Lines from the line with "Task: Click the Status column header" to the line with "You are a computer-use agent. Screen dimensions: 1257x593" in the entries below, and only those, must be output exactly, with both ends included.

[The records — start]

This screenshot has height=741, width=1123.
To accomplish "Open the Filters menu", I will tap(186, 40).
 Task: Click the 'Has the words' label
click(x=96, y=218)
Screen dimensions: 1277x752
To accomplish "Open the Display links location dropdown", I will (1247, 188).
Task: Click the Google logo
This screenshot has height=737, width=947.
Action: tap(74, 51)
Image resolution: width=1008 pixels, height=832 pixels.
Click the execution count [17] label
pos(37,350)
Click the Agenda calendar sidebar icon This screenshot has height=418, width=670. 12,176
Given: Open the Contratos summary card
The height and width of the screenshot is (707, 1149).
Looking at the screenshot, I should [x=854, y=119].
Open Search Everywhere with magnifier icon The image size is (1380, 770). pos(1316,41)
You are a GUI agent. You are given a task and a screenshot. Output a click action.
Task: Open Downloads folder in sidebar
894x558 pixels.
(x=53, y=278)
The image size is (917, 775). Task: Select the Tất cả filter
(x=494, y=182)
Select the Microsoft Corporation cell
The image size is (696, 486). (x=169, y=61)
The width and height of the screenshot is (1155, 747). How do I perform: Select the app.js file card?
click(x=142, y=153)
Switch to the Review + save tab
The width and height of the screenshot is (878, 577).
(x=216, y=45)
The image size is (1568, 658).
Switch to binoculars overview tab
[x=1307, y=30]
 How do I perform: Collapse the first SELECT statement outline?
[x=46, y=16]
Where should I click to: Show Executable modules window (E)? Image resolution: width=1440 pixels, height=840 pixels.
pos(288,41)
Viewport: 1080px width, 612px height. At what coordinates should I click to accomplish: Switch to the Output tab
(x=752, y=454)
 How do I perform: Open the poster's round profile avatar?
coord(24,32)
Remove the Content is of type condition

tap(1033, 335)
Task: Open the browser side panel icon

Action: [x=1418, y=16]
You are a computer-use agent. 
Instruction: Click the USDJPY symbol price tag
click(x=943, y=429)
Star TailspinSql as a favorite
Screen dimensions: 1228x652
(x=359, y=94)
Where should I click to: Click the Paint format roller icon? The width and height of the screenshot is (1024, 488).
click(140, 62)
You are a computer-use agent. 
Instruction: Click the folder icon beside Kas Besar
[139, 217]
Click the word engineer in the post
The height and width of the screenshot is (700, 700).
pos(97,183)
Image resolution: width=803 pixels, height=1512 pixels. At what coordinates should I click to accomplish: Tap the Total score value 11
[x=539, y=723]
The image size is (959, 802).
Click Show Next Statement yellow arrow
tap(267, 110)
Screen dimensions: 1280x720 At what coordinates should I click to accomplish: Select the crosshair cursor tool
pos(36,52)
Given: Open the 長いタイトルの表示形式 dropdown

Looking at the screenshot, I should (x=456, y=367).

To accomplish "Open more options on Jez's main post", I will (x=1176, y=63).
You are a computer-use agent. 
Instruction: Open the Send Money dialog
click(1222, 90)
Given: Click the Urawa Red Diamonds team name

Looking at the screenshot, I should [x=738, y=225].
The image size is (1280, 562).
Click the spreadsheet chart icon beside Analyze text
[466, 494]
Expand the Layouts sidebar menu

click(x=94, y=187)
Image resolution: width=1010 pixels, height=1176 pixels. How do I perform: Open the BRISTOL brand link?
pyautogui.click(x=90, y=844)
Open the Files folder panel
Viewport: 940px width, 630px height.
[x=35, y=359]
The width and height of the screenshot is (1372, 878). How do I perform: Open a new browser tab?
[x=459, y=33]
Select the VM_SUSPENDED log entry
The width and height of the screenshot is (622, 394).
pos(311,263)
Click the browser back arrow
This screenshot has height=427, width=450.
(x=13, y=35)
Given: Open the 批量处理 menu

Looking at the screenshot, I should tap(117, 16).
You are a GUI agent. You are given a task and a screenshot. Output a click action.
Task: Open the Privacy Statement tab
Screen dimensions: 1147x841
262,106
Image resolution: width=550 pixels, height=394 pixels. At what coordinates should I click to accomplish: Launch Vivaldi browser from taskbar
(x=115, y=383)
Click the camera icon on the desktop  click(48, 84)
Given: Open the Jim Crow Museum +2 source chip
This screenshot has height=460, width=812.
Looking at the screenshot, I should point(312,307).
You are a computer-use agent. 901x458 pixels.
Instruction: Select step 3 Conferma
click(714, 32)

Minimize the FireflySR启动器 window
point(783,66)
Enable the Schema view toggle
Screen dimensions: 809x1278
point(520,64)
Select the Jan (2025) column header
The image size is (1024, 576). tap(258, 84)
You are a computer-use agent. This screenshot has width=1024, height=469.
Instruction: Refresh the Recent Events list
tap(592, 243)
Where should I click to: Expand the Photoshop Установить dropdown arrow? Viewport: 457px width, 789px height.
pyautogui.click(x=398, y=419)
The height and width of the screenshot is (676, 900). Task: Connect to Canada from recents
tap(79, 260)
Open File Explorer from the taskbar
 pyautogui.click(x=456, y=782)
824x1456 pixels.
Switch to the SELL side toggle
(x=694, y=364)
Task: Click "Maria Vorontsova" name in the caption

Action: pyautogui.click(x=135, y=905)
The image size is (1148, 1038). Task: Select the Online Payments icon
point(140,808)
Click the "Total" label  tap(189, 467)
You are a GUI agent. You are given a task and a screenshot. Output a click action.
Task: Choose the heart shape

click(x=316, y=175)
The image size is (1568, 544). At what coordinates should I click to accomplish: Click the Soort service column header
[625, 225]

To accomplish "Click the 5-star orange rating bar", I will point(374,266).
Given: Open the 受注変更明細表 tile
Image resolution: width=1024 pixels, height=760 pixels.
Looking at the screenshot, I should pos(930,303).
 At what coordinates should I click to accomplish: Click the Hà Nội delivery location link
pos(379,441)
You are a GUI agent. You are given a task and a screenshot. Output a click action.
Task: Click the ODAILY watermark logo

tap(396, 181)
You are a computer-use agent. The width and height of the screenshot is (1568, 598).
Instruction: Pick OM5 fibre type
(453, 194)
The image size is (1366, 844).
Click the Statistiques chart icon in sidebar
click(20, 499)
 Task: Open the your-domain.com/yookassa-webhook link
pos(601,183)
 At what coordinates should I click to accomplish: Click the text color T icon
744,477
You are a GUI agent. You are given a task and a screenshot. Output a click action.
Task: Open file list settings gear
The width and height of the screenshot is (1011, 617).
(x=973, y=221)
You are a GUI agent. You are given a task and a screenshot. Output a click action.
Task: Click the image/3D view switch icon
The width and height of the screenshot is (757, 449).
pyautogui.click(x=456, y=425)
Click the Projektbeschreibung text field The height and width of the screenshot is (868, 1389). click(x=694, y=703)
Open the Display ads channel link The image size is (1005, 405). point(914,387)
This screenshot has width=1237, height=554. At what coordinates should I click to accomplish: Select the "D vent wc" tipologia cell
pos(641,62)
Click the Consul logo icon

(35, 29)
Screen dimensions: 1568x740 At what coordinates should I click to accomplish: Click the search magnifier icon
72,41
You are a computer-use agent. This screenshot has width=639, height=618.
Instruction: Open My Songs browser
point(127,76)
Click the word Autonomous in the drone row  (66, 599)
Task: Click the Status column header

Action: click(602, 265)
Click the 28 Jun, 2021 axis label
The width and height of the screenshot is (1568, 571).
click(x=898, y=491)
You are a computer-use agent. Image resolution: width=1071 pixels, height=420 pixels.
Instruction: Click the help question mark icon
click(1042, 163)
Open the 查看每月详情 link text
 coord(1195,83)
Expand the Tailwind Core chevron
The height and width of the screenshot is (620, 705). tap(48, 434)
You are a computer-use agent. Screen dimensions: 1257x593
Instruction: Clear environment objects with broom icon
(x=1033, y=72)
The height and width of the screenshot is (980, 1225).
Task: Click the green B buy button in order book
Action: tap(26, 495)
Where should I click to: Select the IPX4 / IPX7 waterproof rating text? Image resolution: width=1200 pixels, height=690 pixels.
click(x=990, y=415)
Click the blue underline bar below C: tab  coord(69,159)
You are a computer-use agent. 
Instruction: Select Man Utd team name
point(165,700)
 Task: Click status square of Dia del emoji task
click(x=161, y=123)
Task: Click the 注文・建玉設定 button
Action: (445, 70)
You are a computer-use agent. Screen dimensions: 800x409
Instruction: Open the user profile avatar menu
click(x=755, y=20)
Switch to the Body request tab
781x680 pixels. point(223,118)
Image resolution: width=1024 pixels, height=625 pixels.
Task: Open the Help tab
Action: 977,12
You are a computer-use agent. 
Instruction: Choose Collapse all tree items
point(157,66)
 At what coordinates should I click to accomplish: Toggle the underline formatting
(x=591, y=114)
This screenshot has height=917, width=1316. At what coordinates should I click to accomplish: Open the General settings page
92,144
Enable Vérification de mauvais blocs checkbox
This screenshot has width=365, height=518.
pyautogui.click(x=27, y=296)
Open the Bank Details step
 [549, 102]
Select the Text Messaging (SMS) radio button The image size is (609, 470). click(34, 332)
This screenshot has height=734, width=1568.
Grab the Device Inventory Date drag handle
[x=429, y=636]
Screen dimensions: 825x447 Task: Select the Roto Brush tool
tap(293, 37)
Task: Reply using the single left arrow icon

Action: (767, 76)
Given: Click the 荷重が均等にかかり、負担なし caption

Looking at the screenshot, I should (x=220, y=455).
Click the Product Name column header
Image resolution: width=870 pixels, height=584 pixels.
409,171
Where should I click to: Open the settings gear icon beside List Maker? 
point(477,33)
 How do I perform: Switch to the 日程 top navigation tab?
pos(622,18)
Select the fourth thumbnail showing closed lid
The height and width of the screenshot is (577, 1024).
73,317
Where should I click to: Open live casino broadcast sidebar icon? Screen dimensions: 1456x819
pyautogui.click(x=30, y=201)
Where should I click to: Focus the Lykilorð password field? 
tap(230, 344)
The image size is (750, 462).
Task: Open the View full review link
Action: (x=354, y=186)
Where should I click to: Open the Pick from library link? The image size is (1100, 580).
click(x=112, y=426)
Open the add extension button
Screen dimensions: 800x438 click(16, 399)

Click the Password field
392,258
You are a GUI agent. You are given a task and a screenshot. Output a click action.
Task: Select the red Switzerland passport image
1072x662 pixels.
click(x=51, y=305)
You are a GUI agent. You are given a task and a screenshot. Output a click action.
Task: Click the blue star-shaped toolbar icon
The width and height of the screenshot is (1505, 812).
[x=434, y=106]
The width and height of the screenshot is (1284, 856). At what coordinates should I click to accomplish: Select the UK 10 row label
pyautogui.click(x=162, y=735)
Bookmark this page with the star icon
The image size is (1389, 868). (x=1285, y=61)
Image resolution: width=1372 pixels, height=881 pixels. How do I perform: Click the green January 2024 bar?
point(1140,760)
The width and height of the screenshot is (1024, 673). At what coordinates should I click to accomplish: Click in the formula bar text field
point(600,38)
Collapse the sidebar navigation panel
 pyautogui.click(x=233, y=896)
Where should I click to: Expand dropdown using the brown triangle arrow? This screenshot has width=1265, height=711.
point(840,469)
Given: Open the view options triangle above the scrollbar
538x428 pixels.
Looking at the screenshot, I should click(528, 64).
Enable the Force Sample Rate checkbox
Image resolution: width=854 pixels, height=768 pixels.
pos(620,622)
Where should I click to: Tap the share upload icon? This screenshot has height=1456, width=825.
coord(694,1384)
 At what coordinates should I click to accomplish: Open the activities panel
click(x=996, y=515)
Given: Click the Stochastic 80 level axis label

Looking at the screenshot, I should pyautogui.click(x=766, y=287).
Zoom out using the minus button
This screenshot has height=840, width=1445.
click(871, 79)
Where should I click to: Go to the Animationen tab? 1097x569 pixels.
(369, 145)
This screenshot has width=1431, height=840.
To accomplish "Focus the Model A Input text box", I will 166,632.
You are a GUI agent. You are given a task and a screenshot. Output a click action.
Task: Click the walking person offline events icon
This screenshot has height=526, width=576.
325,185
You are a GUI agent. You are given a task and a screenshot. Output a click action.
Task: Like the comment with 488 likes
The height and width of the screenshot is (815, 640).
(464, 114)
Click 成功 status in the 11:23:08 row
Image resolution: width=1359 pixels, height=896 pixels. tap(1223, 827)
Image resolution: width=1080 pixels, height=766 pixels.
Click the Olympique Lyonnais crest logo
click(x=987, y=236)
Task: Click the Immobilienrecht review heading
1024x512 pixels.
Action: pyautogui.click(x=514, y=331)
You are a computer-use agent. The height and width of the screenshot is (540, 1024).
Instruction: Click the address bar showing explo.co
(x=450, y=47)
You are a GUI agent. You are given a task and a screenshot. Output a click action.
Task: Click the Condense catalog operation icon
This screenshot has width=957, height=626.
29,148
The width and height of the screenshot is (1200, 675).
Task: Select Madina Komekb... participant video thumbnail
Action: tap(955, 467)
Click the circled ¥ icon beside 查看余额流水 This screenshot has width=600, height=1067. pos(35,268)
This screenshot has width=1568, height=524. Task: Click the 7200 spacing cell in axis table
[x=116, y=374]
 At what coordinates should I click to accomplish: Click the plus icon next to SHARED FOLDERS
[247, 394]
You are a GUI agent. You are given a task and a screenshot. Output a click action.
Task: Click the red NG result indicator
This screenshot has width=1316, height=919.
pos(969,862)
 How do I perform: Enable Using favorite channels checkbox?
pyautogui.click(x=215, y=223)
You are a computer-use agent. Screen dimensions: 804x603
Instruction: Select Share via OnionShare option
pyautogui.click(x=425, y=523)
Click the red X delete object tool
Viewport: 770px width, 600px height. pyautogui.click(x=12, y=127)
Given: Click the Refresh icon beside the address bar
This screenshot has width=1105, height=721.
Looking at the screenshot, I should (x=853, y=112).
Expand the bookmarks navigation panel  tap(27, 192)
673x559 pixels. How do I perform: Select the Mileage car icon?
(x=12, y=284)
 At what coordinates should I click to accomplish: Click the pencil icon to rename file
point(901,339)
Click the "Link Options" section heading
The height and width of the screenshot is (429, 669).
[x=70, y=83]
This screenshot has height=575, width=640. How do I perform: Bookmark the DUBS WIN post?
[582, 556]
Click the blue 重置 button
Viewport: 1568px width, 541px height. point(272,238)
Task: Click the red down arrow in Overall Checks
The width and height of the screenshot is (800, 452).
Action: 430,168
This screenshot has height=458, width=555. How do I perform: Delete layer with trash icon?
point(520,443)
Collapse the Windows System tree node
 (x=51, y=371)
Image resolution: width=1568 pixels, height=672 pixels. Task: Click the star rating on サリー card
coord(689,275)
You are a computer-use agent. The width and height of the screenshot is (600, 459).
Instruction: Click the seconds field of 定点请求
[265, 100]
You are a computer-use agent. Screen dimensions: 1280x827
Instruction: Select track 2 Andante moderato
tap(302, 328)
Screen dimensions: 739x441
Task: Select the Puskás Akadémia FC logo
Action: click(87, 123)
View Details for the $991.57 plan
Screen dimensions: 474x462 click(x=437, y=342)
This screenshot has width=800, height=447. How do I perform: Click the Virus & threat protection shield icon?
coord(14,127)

[The records — finish]

### Answer below
Task: Click the Status column header

Action: click(602, 265)
Click the 28 Jun, 2021 axis label
The width and height of the screenshot is (1568, 571).
click(x=898, y=491)
You are a computer-use agent. Image resolution: width=1071 pixels, height=420 pixels.
Instruction: Click the help question mark icon
click(1042, 163)
Open the 查看每月详情 link text
 coord(1195,83)
Expand the Tailwind Core chevron
The height and width of the screenshot is (620, 705). tap(48, 434)
You are a computer-use agent. Screen dimensions: 1257x593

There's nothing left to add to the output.